"Юрий Тынянов" - читать интересную книгу автора (Белинков Аркадий Викторович)

Белинков Аркадий Викторович Юрий Тынянов

ВСТУПЛЕНИЕ

Форма мраморной глыбы, из которой Микеланджело вырубил Моисея, определила позу фигуры. Современники с настораживающей пристальностью всматривались в затылок пророка. Они покачивали головами. Им казалось, что фигура выглядит несколько придавленной; серьезные возражения вызывала шея. Все это внушало некоторое беспокойство. Последующие поколения время от времени разводили руками, или вскидывали брови, или прищуривались, а в отдельных случаях тяжело вздыхали. Мастер не настаивал: он не утверждал, что все прекрасно, когда еще не все было прекрасно. Вне всякого сомнения, форма мраморной глыбы многое определила в контуре затылка, повороте головы и во взаимоотношениях пророка с окружающей действительностью. Художник понял (и это не могло не встревожить его), что композиция вступает в противоречие c концепцией. Это заставило задуматься о многом. Он прожил девяносто лет и пережил много невзгод. Многие невзгоды могли бы миновать его, если бы у него был лучше характер, то есть если бы он был осторожнее в выборе выражений и немного больше беспокоился о своей семье. В сущности, от него хотели только, чтобы в дальнейшем он учитывал форму мраморной глыбы. Но в то же время оставалось много неясного. Например, было неясно, что, собственно, делать с мраморной глыбой в случаях, когда ее не хватает. Ведь не подклеивать же, в самом деле? Да и чем?

Микеланджело никогда не подклеивал.

На его пути было много опасностей и соблазнов. Они стерегли его на каждом шагу. Соблазны, соблазны...

Глыба истории строго очерчивает возможности человека, поле художника.

Но я не продолжаю дальше: оказалось, что метафора развертывается слишком легко и охотно.

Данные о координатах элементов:

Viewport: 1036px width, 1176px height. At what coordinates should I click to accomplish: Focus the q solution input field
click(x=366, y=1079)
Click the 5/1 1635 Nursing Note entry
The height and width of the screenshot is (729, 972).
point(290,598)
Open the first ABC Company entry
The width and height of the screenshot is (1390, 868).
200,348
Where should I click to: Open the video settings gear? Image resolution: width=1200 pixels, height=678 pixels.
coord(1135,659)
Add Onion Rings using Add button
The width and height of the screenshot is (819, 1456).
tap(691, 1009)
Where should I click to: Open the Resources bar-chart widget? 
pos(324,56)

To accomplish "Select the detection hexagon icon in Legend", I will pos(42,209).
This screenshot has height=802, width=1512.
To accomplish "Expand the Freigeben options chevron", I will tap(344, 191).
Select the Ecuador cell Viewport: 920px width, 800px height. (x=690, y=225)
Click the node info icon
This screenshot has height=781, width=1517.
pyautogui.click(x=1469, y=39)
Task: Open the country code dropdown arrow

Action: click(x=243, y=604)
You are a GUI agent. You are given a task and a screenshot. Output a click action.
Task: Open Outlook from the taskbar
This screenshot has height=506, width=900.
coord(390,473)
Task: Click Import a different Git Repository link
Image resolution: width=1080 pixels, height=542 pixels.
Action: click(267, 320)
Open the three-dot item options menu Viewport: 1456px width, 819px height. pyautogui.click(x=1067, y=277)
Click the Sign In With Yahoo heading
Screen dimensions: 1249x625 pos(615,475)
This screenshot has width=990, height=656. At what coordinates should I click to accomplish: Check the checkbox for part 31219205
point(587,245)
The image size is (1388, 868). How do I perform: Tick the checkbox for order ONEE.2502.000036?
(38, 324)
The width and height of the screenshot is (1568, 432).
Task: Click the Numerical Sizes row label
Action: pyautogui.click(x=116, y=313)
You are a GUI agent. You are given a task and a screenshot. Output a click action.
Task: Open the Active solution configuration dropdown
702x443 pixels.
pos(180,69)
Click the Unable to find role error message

**Поставленная задача**
Пожалуйста, воспроизведите без изменений фрагмент текста страницы, который открывается словами «Микеланджело никогда не» и завершается словами «человека, поле художника.».

**Результат выполнения**
Микеланджело никогда не подклеивал.

На его пути было много опасностей и соблазнов. Они стерегли его на каждом шагу. Соблазны, соблазны...

Глыба истории строго очерчивает возможности человека, поле художника.